In the Mill City series "Roaster School - Season 2 - Episode 3: From Yellow to First Crack" Derek DeLaPaz tells Joe Marrocco that he listens for three pops in a row, pop-pop-pop not (pop-pop----pop) or (pop----pop-pop). The link below tries to go directly to that part of the video but for some reason only gets close. The key moment starts around 20m 50s.

In a completely different video, "Rob Hoos talks coffee, roasting, RoR and covid with Devin Connolly" Rob Hoos offers the amazing insight that he calls 1C dynamically based on sensing the smell of vinegar.

This link goes close to that part of the video (actual moment starting at approx. 21m 40s, the link seems to be a few seconds ahead of that time).

my notes...
Q: What do you think of marking 1C with a dip in inlet temperature?
	• possible depending on sensitivity of your probe and the design of your machine (Imo the vibe was not to go that route -LD)
	• you should be dynamically calling 1C every single time
		- I do it by smell, it smells like vinegar. The decomposition of sucrose sugar
		creates acetic acid (vinegar) as a by-product
	• important to call it dynamically because the time from 1C to drop determines
	the whole bean to ground bean color differential (how roasted the inside is)
		- if you say 1C is always 200°C (or whatever) you will end up in a situation
		where you did not call 1C appropriately because for whatever reason it did not
		happen at 200°C. That means the color differential between your whole beans
		and ground beans will be different resulting in an incorrect ground color
	• BT is not a reliable way to call 1C
		- if machine is operated exactly the same way everytime marking BT
		by temperature is fairly accurate assuming all conditions are the same
		- if anything varies, like you're running your burn way different or your air 
		flow way different then you will probably get a different reading than you're 
		accustomed to on your bean temperature
[edited to remove some random personal comments]

User avatar
Supporter ♡

#6: Post by mkane »


Supporter ♡

#7: Post by Nunas »

If you have too big a load or too low a heat, the ROR will be too small to establish a rolling 1C. Conversely, too much heat or too small a batch will overdo things. As others have mentioned, I listen for consistent popping, not counting the odd stray early pop. As for how long 1C lasts, in terms of time, it depends on load/temp (ROR really). But, in terms of temperature, I find it lasts for about a 17-degrees C rise. On my roaster, 1C start with nearly any bean, happens at 200 degrees C, give or take a degree or two. Of course, reported BT temperature in your roaster may vary, as a lot depends on where your BT probe is installed.

User avatar
Team HB

#8: Post by drgary »

I'm getting rolling 1C without a crash when roasting a dense natural coffee light and somewhat fast. I'm starting with a relatively low charge temp. So, it depends.

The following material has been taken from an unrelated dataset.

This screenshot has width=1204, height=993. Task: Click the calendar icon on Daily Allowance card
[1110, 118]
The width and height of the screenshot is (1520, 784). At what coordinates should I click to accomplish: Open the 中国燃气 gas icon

What I WOULD do for a good cup of coffee!


#9: Post by Milligan »

Lots of good responses. I recently wanted to see the relation between momentum into first crack versus what temperature first crack begins. So I set up a few test roasts. The goal was to head into first crack at differing RoRs and see the difference. Simply put, at around 20F/min my machine hit first crack at around 373. Going in at 15F/min it pushed it to 382F. I was quite surprised at the impact of momentum. I wasn't expecting that large of a difference. I still need more batches to play with before drawing too many conclusions.

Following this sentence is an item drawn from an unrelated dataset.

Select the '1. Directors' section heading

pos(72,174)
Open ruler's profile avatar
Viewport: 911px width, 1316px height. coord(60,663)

I remember reading about the "vapor front" pushing into the middle of the bean causing first crack. So, the greater the heat gradient, the faster the vapor front hits the middle and with more pressure. A higher RoR would cause a higher gradient.

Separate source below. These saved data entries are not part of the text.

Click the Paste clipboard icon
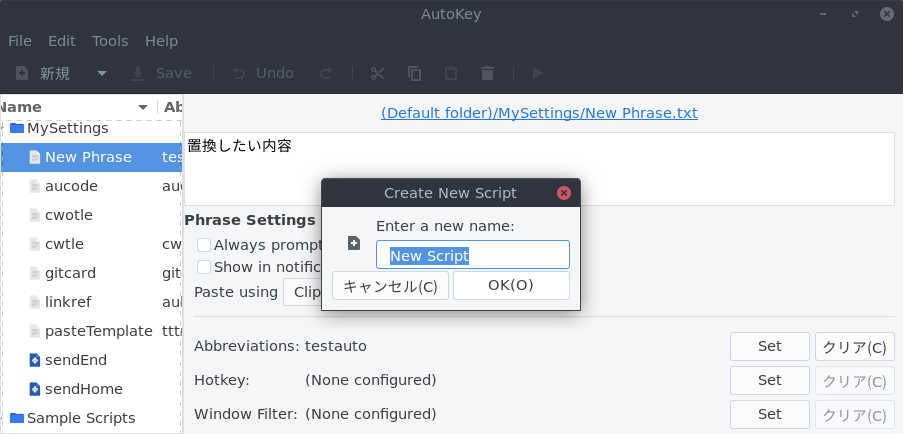 click(x=451, y=73)
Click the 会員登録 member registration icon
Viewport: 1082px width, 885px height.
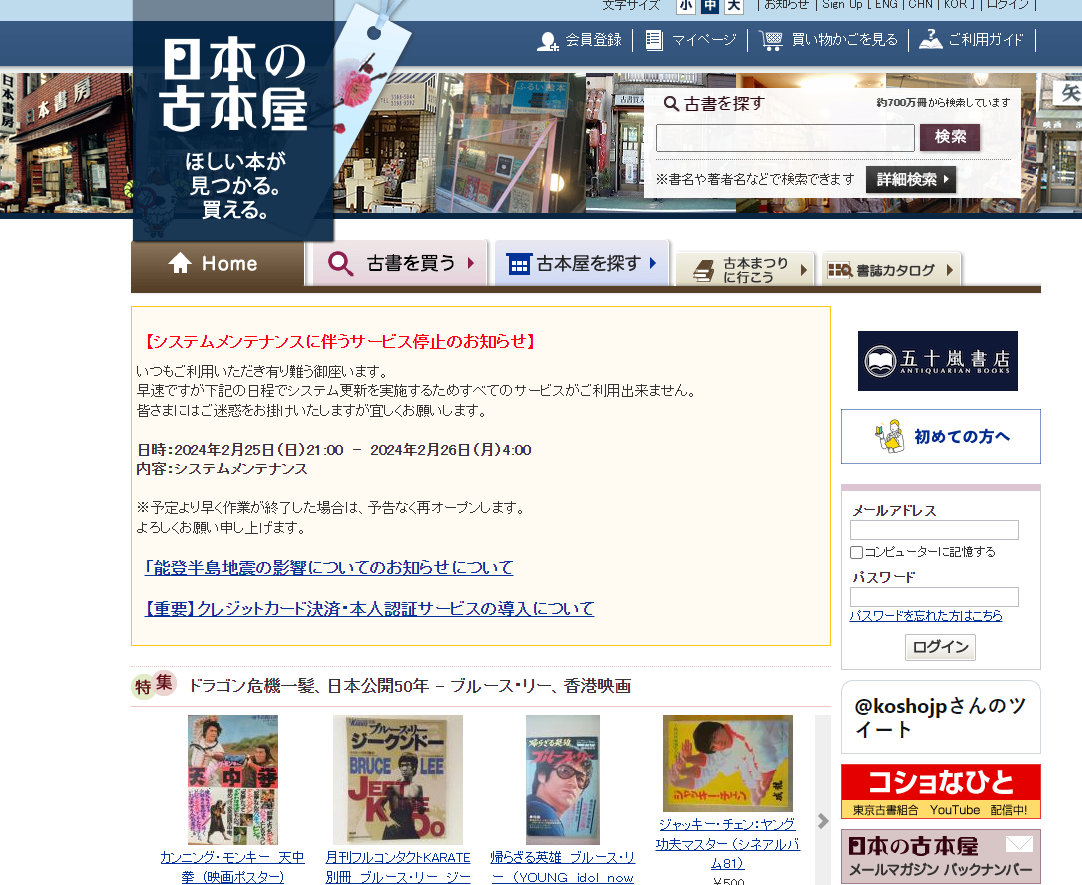548,41
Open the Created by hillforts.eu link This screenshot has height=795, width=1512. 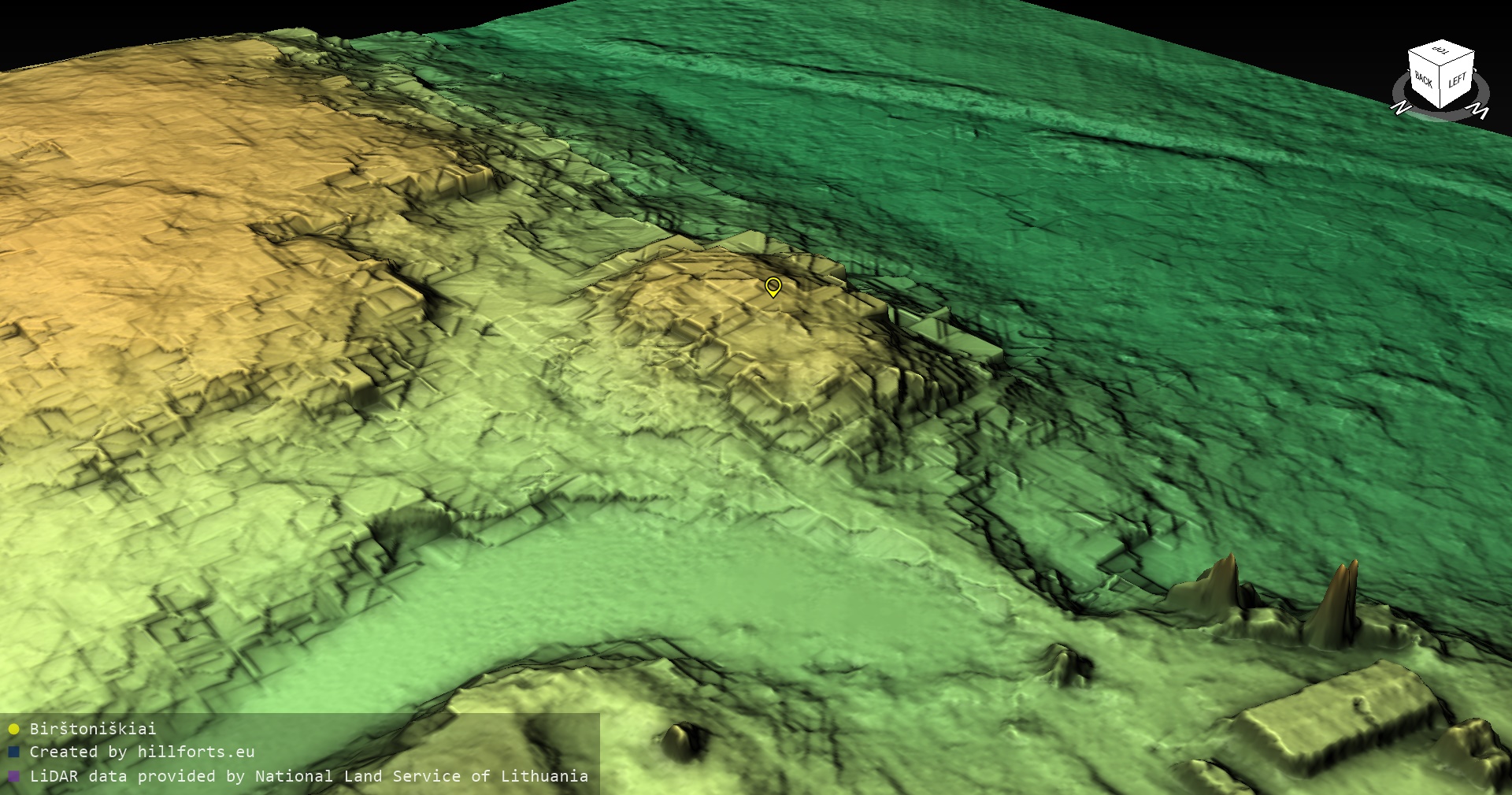point(142,752)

I've been messing with this a lot lately because keeping enough momentum to get to second crack without a wonky RoR after first crack can be challenging while also not crashing with too much momentum. I have much respect for masterful dark roast control.

Supporter ♡

#10: Post by Marcelnl »

isn't that momentum simply the delay of the measurement, a higher temp increase per minute will have more impact than a lower?

I'm using three in a row with a glance at BT, nothing overly precise but I mostly disregard time since FC lately and focus more on drop temp as I find that a more reliable parameter than anything else.